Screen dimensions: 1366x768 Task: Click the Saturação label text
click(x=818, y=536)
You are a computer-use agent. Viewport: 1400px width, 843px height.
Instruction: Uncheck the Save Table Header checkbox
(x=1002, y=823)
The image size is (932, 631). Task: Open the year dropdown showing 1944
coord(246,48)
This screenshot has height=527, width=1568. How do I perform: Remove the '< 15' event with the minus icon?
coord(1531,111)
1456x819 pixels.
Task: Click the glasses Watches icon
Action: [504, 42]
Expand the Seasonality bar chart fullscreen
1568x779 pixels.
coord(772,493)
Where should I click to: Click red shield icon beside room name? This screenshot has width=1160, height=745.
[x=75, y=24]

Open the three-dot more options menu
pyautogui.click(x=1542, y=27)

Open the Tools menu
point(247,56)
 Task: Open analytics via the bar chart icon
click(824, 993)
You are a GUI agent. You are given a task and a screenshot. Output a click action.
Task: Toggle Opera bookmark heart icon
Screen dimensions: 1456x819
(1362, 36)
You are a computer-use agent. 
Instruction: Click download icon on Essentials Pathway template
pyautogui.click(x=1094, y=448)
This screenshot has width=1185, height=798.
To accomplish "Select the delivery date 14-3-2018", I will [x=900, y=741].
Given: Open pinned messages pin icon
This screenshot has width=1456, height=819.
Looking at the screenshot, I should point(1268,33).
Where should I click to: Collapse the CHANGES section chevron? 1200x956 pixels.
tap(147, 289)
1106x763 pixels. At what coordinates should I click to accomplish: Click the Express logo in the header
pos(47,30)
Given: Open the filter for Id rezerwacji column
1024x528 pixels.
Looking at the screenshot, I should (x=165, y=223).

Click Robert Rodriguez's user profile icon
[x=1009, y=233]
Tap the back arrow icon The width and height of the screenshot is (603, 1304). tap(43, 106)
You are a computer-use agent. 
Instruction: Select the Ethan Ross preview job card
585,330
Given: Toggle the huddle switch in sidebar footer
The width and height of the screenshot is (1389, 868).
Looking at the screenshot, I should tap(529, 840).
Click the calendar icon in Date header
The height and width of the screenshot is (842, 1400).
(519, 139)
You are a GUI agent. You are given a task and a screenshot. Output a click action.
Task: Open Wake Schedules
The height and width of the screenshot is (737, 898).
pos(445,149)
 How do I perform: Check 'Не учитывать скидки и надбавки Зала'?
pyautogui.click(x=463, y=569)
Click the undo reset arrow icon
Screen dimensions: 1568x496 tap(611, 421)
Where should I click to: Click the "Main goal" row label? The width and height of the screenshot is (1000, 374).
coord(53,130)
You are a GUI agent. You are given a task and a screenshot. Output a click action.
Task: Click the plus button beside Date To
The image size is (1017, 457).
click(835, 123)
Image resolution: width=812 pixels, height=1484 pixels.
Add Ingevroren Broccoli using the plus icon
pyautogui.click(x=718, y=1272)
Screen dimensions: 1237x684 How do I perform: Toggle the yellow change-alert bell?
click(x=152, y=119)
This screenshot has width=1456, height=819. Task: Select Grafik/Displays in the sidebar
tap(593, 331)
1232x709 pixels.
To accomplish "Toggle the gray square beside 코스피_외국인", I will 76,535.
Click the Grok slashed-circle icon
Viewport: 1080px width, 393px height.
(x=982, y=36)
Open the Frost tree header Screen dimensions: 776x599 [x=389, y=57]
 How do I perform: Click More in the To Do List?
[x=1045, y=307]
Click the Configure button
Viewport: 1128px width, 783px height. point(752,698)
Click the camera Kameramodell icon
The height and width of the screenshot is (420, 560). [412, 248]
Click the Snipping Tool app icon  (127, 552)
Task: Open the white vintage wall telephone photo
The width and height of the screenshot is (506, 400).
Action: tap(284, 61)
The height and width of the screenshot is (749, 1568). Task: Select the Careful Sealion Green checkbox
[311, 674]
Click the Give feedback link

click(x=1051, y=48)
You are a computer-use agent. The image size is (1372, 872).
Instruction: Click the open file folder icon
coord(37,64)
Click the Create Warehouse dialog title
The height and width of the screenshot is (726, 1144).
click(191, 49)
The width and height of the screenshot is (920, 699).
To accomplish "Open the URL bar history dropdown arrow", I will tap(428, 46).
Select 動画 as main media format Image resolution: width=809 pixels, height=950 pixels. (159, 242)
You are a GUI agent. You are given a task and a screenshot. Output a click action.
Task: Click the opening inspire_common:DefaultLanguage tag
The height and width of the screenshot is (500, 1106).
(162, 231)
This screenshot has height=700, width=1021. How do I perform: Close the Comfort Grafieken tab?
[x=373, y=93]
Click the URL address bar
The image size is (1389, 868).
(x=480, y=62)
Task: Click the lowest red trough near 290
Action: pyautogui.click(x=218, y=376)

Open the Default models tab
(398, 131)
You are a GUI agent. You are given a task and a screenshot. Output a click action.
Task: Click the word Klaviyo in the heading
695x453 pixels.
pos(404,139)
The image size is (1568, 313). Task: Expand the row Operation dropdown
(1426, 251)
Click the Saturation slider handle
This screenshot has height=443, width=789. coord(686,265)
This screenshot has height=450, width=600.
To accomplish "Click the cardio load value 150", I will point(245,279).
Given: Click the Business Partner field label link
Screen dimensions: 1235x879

──────

What the task requires: Reproduce all of the records above verbatim, changing nothing in any line.

Answer to the problem:
Screen dimensions: 1366x768 Task: Click the Saturação label text
click(x=818, y=536)
You are a computer-use agent. Viewport: 1400px width, 843px height.
Instruction: Uncheck the Save Table Header checkbox
(x=1002, y=823)
The image size is (932, 631). Task: Open the year dropdown showing 1944
coord(246,48)
This screenshot has height=527, width=1568. How do I perform: Remove the '< 15' event with the minus icon?
coord(1531,111)
1456x819 pixels.
Task: Click the glasses Watches icon
Action: [504, 42]
Expand the Seasonality bar chart fullscreen
1568x779 pixels.
coord(772,493)
Where should I click to: Click red shield icon beside room name? This screenshot has width=1160, height=745.
[x=75, y=24]

Open the three-dot more options menu
pyautogui.click(x=1542, y=27)

Open the Tools menu
point(247,56)
 Task: Open analytics via the bar chart icon
click(824, 993)
You are a GUI agent. You are given a task and a screenshot. Output a click action.
Task: Toggle Opera bookmark heart icon
Screen dimensions: 1456x819
(1362, 36)
You are a computer-use agent. 
Instruction: Click download icon on Essentials Pathway template
pyautogui.click(x=1094, y=448)
This screenshot has width=1185, height=798.
To accomplish "Select the delivery date 14-3-2018", I will [x=900, y=741].
Given: Open pinned messages pin icon
This screenshot has width=1456, height=819.
Looking at the screenshot, I should point(1268,33).
Where should I click to: Collapse the CHANGES section chevron? 1200x956 pixels.
tap(147, 289)
1106x763 pixels. At what coordinates should I click to accomplish: Click the Express logo in the header
pos(47,30)
Given: Open the filter for Id rezerwacji column
1024x528 pixels.
Looking at the screenshot, I should (x=165, y=223).

Click Robert Rodriguez's user profile icon
[x=1009, y=233]
Tap the back arrow icon The width and height of the screenshot is (603, 1304). tap(43, 106)
You are a computer-use agent. 
Instruction: Select the Ethan Ross preview job card
585,330
Given: Toggle the huddle switch in sidebar footer
The width and height of the screenshot is (1389, 868).
Looking at the screenshot, I should tap(529, 840).
Click the calendar icon in Date header
The height and width of the screenshot is (842, 1400).
(519, 139)
You are a GUI agent. You are given a task and a screenshot. Output a click action.
Task: Open Wake Schedules
The height and width of the screenshot is (737, 898).
pos(445,149)
 How do I perform: Check 'Не учитывать скидки и надбавки Зала'?
pyautogui.click(x=463, y=569)
Click the undo reset arrow icon
Screen dimensions: 1568x496 tap(611, 421)
Where should I click to: Click the "Main goal" row label? The width and height of the screenshot is (1000, 374).
coord(53,130)
You are a GUI agent. You are given a task and a screenshot. Output a click action.
Task: Click the plus button beside Date To
The image size is (1017, 457).
click(835, 123)
Image resolution: width=812 pixels, height=1484 pixels.
Add Ingevroren Broccoli using the plus icon
pyautogui.click(x=718, y=1272)
Screen dimensions: 1237x684 How do I perform: Toggle the yellow change-alert bell?
click(x=152, y=119)
This screenshot has width=1456, height=819. Task: Select Grafik/Displays in the sidebar
tap(593, 331)
1232x709 pixels.
To accomplish "Toggle the gray square beside 코스피_외국인", I will 76,535.
Click the Grok slashed-circle icon
Viewport: 1080px width, 393px height.
(x=982, y=36)
Open the Frost tree header Screen dimensions: 776x599 [x=389, y=57]
 How do I perform: Click More in the To Do List?
[x=1045, y=307]
Click the Configure button
Viewport: 1128px width, 783px height. point(752,698)
Click the camera Kameramodell icon
The height and width of the screenshot is (420, 560). [412, 248]
Click the Snipping Tool app icon  (127, 552)
Task: Open the white vintage wall telephone photo
The width and height of the screenshot is (506, 400).
Action: tap(284, 61)
The height and width of the screenshot is (749, 1568). Task: Select the Careful Sealion Green checkbox
[311, 674]
Click the Give feedback link

click(x=1051, y=48)
You are a computer-use agent. The image size is (1372, 872).
Instruction: Click the open file folder icon
coord(37,64)
Click the Create Warehouse dialog title
The height and width of the screenshot is (726, 1144).
click(191, 49)
The width and height of the screenshot is (920, 699).
To accomplish "Open the URL bar history dropdown arrow", I will tap(428, 46).
Select 動画 as main media format Image resolution: width=809 pixels, height=950 pixels. (159, 242)
You are a GUI agent. You are given a task and a screenshot. Output a click action.
Task: Click the opening inspire_common:DefaultLanguage tag
The height and width of the screenshot is (500, 1106).
(162, 231)
This screenshot has height=700, width=1021. How do I perform: Close the Comfort Grafieken tab?
[x=373, y=93]
Click the URL address bar
The image size is (1389, 868).
(x=480, y=62)
Task: Click the lowest red trough near 290
Action: pyautogui.click(x=218, y=376)

Open the Default models tab
(398, 131)
You are a GUI agent. You are given a task and a screenshot. Output a click action.
Task: Click the word Klaviyo in the heading
695x453 pixels.
pos(404,139)
The image size is (1568, 313). Task: Expand the row Operation dropdown
(1426, 251)
Click the Saturation slider handle
This screenshot has height=443, width=789. coord(686,265)
This screenshot has height=450, width=600.
To accomplish "Click the cardio load value 150", I will point(245,279).
Given: Click the Business Partner field label link
Screen dimensions: 1235x879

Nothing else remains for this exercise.